# Topic modeling
Let's perform LDA on a collection of reviews

In [1]:
import urllib.request
import os

def download_file(url,local_file, force=False):
    """
    Helper function to download a file and store it locally
    """
    if not os.path.exists(local_file) or force:
        print('Downloading')
        with urllib.request.urlopen(url) as opener, \
             open(local_file, mode='w', encoding='utf-8') as outfile:
                    outfile.write(opener.read().decode('utf-8'))
        print('done')
    else:
        print('Already downloaded')

In [2]:
review_file = 'news_en_train_small.csv'
download_file('http://www.esuli.it/demo/data/news_en_train_small.csv', review_file)

Downloading
done


In [3]:
import csv
x_train = list()
with open(review_file, encoding='utf-8', newline='') as infile:
    reader = csv.reader(infile)
    for row in reader:
        x_train.append(row[0])

IndexError: list index out of range

In [4]:
x_train[0][:200]

"Nigerian women's bobsled team make Winter Olympic history\r\r\nUpdated 1752 GMT (0152 HKT) November 17, 2017\r\r\nOlympic flame arrives in Seoul\r\r\nOlympic flame arrives in Seoul\r\r\nNigeria women's bobsled te"

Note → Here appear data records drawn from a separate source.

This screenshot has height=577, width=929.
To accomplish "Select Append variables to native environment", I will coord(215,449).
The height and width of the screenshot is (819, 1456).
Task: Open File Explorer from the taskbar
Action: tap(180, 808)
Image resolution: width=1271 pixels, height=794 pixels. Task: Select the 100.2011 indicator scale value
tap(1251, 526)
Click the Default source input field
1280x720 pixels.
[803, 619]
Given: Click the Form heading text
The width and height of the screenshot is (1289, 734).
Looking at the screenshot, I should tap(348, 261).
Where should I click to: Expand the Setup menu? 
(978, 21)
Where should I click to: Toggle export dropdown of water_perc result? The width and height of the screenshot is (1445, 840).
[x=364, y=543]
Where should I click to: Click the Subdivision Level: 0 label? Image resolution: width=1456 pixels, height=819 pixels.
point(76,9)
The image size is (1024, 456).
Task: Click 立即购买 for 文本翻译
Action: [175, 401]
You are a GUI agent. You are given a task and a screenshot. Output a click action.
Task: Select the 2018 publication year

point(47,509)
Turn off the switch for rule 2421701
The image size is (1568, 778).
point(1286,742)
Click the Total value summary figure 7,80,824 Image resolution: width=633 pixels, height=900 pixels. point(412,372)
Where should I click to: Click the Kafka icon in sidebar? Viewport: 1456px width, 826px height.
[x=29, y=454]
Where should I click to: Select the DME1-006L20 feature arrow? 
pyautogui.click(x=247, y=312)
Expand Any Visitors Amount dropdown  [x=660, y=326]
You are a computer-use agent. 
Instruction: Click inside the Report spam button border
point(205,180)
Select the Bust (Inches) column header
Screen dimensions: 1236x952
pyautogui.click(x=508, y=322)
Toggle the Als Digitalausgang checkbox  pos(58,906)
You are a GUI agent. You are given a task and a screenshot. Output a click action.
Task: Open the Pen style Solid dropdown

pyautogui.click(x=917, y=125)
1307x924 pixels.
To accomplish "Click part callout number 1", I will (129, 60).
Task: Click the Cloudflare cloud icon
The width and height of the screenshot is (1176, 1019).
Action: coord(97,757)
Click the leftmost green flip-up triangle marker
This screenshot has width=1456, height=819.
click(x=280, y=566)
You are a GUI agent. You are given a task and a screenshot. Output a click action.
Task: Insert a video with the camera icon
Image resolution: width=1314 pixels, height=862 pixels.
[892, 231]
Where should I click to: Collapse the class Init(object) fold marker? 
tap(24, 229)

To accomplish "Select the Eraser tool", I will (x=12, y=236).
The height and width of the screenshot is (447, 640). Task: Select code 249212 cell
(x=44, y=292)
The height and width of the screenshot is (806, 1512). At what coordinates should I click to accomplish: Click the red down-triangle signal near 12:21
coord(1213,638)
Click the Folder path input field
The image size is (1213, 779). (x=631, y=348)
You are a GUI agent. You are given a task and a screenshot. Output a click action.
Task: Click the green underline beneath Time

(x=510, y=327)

We perform tokenization removing frequent words, stopwords, rare words, and counting frequencies.

Every document is converted from a string to a set of the words it is composed of, each one associated with its frequency in the document.

In [None]:
from sklearn.feature_extraction.text import CountVectorizer
import nltk
nltk.download('stopwords')
from nltk.corpus import stopwords

it_stopwords = stopwords.words('english')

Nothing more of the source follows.